There are 22 hotel projects with 2,208 rooms in the pipeline in Brooklyn as of January, according to data provided by lodging industry benchmarking services firm STR to Commercial Observer. That represents a spike in room count year-over-year from 1,370, and an uptick in the number of hotels from 14.
Of the 22 current projects, four (with 212 rooms) are in the planning stages, six (with 609 rooms) are in the final planning stages and 12 (with 1,387 rooms) are in construction.
Pipeline projects include two InterContinental Hotels Group hotels in Downtown Brooklyn, a Toll Brothers and Starwood Capital project in Dumbo and a Zelig Weiss hotel in Williamsburg.
Construction began at the end of last year on InterContinental’s hotel at the intersection of Nevins and Schermerhorn Streets in Downtown Brooklyn. The 13-story hotel with 204 rooms will be under the EVEN Hotels brand. The architect on the project is Gene Kaufman.
InterContinental also has partnered with 300 Schermerhorn Realty LLC for a new $80 million 246-room Holiday Inn called Holiday Inn Brooklyn Nevins Station, at 300 Schermerhorn Street in Downtown Brooklyn. Construction is expected to be completed by the end of this year, with an anticipated opening in early 2015. Mr. Kaufman is also the architect for this project.
Also, Toll Brothers and Starwood’s Brooklyn Bridge Park Hotel & Residences is currently under construction at Pier 1 in Dumbo.
And, there is a 320,000-square-foot mixed-use commercial development under construction in Williamsburg which will include a 183-room hotel. The project, by Mr. Weiss, is at 55 Wythe Avenue between North 12th and North 13th Streets. Demolition is slated to commence early next month with the retail portion scheduled to be delivered by year end, according to Geoffrey T. Bailey of SCG Retail, who is marketing the retail portion of the project.
Meanwhile, the hotel market wasn’t strong in Brooklyn last month, other statistics indicate.
In January, the Brooklyn hotel occupancy rate dropped 10.6 percent year-over-year, to 66.3 percent, according to other data from STR. The average daily room rate also dipped 8.7 percent to $141.42. Demand (meaning the number of rooms sold) declined 10.6 percent to 81,961 and supply (defined as the number of rooms times the number of days in the period) remained flat at 123,566 rooms.
Jan Freitag, a senior vice president at STR, said not to take the occupancy rate dip too seriously. In January 2014, Brooklyn hotel room demand was 81,691, down from January 2013’s 91,691. But the 2013 figure was inflated because of the scramble for rooms in the wake of Hurricane Sandy, Mr. Freitag said.
“What you see is that the number of rooms sold in the borough in 2011 was roughly 48,000,” he said. “In January 2012, it was roughly 63,000. I would not put too much stake in the January 2014 decline because in reality 2013 in January was a one-time outlier.”

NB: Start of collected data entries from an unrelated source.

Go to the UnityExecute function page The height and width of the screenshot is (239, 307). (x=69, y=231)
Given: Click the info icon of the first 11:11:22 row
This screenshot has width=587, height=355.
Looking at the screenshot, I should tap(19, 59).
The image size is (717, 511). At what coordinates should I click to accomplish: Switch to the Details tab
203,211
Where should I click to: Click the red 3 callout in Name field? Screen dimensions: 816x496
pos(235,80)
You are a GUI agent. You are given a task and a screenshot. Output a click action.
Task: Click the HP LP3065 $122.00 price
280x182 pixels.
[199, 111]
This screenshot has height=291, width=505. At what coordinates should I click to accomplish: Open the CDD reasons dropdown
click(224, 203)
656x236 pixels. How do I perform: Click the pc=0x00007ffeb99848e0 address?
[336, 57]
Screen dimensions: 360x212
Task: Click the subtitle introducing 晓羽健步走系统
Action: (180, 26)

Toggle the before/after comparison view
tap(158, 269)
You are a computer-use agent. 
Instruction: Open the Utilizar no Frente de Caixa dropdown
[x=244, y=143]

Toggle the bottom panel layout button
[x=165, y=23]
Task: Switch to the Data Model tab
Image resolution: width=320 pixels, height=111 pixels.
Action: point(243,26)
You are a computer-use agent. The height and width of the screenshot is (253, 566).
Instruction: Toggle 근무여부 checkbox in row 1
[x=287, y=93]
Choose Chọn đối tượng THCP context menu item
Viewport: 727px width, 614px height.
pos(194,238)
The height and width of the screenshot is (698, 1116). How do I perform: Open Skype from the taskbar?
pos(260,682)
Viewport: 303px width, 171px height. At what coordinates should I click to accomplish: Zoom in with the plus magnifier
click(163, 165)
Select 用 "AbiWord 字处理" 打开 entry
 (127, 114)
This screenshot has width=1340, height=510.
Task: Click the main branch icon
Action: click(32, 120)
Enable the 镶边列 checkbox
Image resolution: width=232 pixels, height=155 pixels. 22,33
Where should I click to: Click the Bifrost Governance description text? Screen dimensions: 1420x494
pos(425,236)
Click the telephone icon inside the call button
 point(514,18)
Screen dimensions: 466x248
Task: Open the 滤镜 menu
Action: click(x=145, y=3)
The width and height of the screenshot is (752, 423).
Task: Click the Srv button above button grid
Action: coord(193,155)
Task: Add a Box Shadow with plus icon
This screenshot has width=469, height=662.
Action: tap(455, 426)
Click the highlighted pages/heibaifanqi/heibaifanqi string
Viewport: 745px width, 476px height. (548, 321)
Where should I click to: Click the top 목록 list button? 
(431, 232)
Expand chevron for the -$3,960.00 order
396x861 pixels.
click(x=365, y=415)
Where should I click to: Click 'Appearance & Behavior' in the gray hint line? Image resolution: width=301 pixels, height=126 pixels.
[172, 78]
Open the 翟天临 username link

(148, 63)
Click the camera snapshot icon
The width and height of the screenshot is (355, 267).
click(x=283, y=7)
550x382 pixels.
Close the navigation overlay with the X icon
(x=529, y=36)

And then there was the winter storm effect. Sean Hennessey, the founder and chief executive officer of Lodging Advisors, which provides counseling services to key players in the hotel industry, said that January was impacted by the severe winter storms, with big events being rescheduled and trips deferred until after this month’s Super Bowl.
In addition, he said: “This upheaval on the demand side, together with a 6 percent increase in citywide hotel inventory and growing availability from services like Airbnb, resulted in a difficult month. Brooklyn hotels generally fill after those in Manhattan, so a citywide slowdown hits Brooklyn especially hard.”